[Rows of pointing data]
━━━━━━━━━━

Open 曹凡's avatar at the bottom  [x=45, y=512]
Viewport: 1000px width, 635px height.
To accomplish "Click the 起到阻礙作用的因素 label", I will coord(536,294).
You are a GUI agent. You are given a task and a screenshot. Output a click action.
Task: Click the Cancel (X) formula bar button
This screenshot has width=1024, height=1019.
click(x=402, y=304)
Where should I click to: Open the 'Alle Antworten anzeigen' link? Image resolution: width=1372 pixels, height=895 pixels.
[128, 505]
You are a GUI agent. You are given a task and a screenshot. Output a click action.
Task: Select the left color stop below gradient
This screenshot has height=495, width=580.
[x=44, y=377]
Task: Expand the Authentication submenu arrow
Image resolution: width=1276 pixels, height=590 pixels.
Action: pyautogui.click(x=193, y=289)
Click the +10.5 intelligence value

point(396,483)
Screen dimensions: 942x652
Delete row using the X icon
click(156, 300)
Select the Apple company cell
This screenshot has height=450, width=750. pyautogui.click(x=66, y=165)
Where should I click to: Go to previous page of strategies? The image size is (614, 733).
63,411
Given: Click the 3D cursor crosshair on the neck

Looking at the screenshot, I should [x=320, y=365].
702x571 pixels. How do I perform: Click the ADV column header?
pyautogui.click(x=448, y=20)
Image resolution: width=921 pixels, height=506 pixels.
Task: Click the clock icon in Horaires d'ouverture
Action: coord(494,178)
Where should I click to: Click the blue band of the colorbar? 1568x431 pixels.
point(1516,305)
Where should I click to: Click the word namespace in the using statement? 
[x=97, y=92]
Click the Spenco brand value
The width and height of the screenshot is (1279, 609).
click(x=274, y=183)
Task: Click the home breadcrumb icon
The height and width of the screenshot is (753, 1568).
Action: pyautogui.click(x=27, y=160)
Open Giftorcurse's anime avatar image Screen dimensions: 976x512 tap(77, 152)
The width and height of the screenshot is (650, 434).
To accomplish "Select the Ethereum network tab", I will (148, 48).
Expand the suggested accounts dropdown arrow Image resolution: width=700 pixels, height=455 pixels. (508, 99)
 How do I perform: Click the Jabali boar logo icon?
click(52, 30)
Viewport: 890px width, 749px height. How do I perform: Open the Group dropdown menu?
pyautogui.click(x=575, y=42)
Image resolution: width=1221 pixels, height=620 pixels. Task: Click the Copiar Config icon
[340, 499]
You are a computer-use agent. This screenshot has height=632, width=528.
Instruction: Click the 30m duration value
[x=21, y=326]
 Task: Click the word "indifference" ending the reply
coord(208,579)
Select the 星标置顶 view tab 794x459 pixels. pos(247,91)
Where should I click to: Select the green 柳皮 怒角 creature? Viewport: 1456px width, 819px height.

━━━━━━━━━━

--- Exercise requirements ---
Reproduce every line of the listing above word for word, keeping the original order.

--- Exercise response ---
Open 曹凡's avatar at the bottom  [x=45, y=512]
Viewport: 1000px width, 635px height.
To accomplish "Click the 起到阻礙作用的因素 label", I will coord(536,294).
You are a GUI agent. You are given a task and a screenshot. Output a click action.
Task: Click the Cancel (X) formula bar button
This screenshot has width=1024, height=1019.
click(x=402, y=304)
Where should I click to: Open the 'Alle Antworten anzeigen' link? Image resolution: width=1372 pixels, height=895 pixels.
[128, 505]
You are a GUI agent. You are given a task and a screenshot. Output a click action.
Task: Select the left color stop below gradient
This screenshot has height=495, width=580.
[x=44, y=377]
Task: Expand the Authentication submenu arrow
Image resolution: width=1276 pixels, height=590 pixels.
Action: pyautogui.click(x=193, y=289)
Click the +10.5 intelligence value

point(396,483)
Screen dimensions: 942x652
Delete row using the X icon
click(156, 300)
Select the Apple company cell
This screenshot has height=450, width=750. pyautogui.click(x=66, y=165)
Where should I click to: Go to previous page of strategies? The image size is (614, 733).
63,411
Given: Click the 3D cursor crosshair on the neck

Looking at the screenshot, I should [x=320, y=365].
702x571 pixels. How do I perform: Click the ADV column header?
pyautogui.click(x=448, y=20)
Image resolution: width=921 pixels, height=506 pixels.
Task: Click the clock icon in Horaires d'ouverture
Action: coord(494,178)
Where should I click to: Click the blue band of the colorbar? 1568x431 pixels.
point(1516,305)
Where should I click to: Click the word namespace in the using statement? 
[x=97, y=92]
Click the Spenco brand value
The width and height of the screenshot is (1279, 609).
click(x=274, y=183)
Task: Click the home breadcrumb icon
The height and width of the screenshot is (753, 1568).
Action: pyautogui.click(x=27, y=160)
Open Giftorcurse's anime avatar image Screen dimensions: 976x512 tap(77, 152)
The width and height of the screenshot is (650, 434).
To accomplish "Select the Ethereum network tab", I will (148, 48).
Expand the suggested accounts dropdown arrow Image resolution: width=700 pixels, height=455 pixels. (508, 99)
 How do I perform: Click the Jabali boar logo icon?
click(52, 30)
Viewport: 890px width, 749px height. How do I perform: Open the Group dropdown menu?
pyautogui.click(x=575, y=42)
Image resolution: width=1221 pixels, height=620 pixels. Task: Click the Copiar Config icon
[340, 499]
You are a computer-use agent. This screenshot has height=632, width=528.
Instruction: Click the 30m duration value
[x=21, y=326]
 Task: Click the word "indifference" ending the reply
coord(208,579)
Select the 星标置顶 view tab 794x459 pixels. pos(247,91)
Where should I click to: Select the green 柳皮 怒角 creature? Viewport: 1456px width, 819px height.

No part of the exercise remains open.